Tâches à réaliser:
a) Reproduisez le passage du texte extrait qui commence par « Ce sont ainsi » et se poursuit jusqu'à « de notre devenir. ».
b) D'après le texte extrait, qui a voté contre la proposition des forces de gauche sur le respect de la volonté des donneurs d'organes ?
c) En une à trois phrases, expliquez pourquoi, selon la théorie d'Axel Kahn citée dans le texte extrait, l'utilisation des embryons surnuméraires en recherche médicale n'est pas moins respectueuse que leur conservation indéfinie.

Texte extrait:
++++++++

Ce sont ainsi ces parlementaires qui se sont opposés à ce que l’on crée un répertoire positif des donneurs d’organes. Alors que les forces de gauche proposaient que la loi prévoit explicitement que la volonté d’une personne décédée - exprimée de son vivant – de donner ses organes soient respectée y compris si sa famille s’y opposait, la droite et une partie des centristes ont malheureusement voté contre. Un peu comme si la volonté exprimée par l’un de nos concitoyens, son libre arbitre, avait moins de valeur que les choix que ces proches pourraient opérer pour lui non en raison de ses convictions, mais des leurs. Il y a bien évidement derrière cela l’idée selon laquelle au final, nous ne serions pas nous mêmes le propriétaire de notre corps et de notre devenir.

C’est encore sur ce même fondement que la majorité parlementaire, soutenue par le Gouvernement, s’est opposée à ce que l’on puisse pratiquer des recherches scientifiques avancées sur les embryons surnuméraires, c’est à dire des embryons qui sont voués à ne jamais être implantés, à ne jamais prendre vie et à être détruits. Pourtant, c’est bien au nom du principe - soutenu par les mouvements religieux – que les embryons sont des êtres en devenir. Cette conception rétrograde dissimule mal la réalité : celles et ceux qui se sont opposés à la légalisation de la recherche embryonnaire s’opposaient en fait à ce que les hommes empiètent sur le champ du divin. Les humanistes ne pouvaient naturellement pas souscrire à cette approche et ne pouvaient que soutenir la théorie avancée par le généticien Axel Kahn selon laquelle : « sachant que, dans leur grande majorité, ces potentialités de vie humaine ne parviendront jamais au stade de nouveau-né et que ces embryons seront détruits, il faut faire preuve d’une imagination extraordinaire pour considérer que leur conservation indéfinie – laquelle est d’ailleurs matériellement impossible - dans de l’azote liquide serait plus respectueuse de leur singularité que leur utilisation dans le cadre d’une recherche à visée médicale, dans le cadre de protocoles strictement encadrés par une instance idoine. ».

++++++++

[Entrées enregistrées]

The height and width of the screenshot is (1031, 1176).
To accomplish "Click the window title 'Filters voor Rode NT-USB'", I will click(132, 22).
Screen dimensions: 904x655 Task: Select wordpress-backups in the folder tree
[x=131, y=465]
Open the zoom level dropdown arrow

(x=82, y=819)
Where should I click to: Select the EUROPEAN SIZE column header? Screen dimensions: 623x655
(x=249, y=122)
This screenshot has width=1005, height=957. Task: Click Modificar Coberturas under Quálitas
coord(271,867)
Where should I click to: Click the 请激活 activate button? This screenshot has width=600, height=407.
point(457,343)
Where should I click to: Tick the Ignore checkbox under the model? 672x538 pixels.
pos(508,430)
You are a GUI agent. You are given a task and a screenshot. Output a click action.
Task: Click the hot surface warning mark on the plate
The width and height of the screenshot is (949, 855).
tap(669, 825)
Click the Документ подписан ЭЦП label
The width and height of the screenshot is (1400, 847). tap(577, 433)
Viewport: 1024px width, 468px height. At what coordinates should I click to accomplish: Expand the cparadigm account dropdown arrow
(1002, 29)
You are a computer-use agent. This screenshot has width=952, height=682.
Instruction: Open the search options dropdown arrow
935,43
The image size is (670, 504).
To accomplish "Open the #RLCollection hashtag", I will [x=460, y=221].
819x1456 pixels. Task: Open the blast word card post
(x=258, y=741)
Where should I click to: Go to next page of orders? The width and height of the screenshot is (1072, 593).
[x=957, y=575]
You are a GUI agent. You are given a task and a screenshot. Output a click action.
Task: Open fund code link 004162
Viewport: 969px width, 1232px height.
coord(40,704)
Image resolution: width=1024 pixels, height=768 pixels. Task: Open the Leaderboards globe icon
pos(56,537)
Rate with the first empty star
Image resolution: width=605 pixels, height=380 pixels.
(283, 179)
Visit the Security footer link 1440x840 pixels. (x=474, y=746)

++++++++

Corrigé des activités:
a)
Ce sont ainsi ces parlementaires qui se sont opposés à ce que l’on crée un répertoire positif des donneurs d’organes. Alors que les forces de gauche proposaient que la loi prévoit explicitement que la volonté d’une personne décédée - exprimée de son vivant – de donner ses organes soient respectée y compris si sa famille s’y opposait, la droite et une partie des centristes ont malheureusement voté contre. Un peu comme si la volonté exprimée par l’un de nos concitoyens, son libre arbitre, avait moins de valeur que les choix que ces proches pourraient opérer pour lui non en raison de ses convictions, mais des leurs. Il y a bien évidement derrière cela l’idée selon laquelle au final, nous ne serions pas nous mêmes le propriétaire de notre corps et de notre devenir.

b) La droite et une partie des centristes.

c) Dans leur grande majorité, ces embryons ne parviendront jamais au stade de nouveau-né et seront détruits. Leur conservation indéfinie dans de l'azote liquide est d'ailleurs matériellement impossible. Leur utilisation se ferait en revanche dans le cadre de protocoles strictement encadrés par une instance idoine.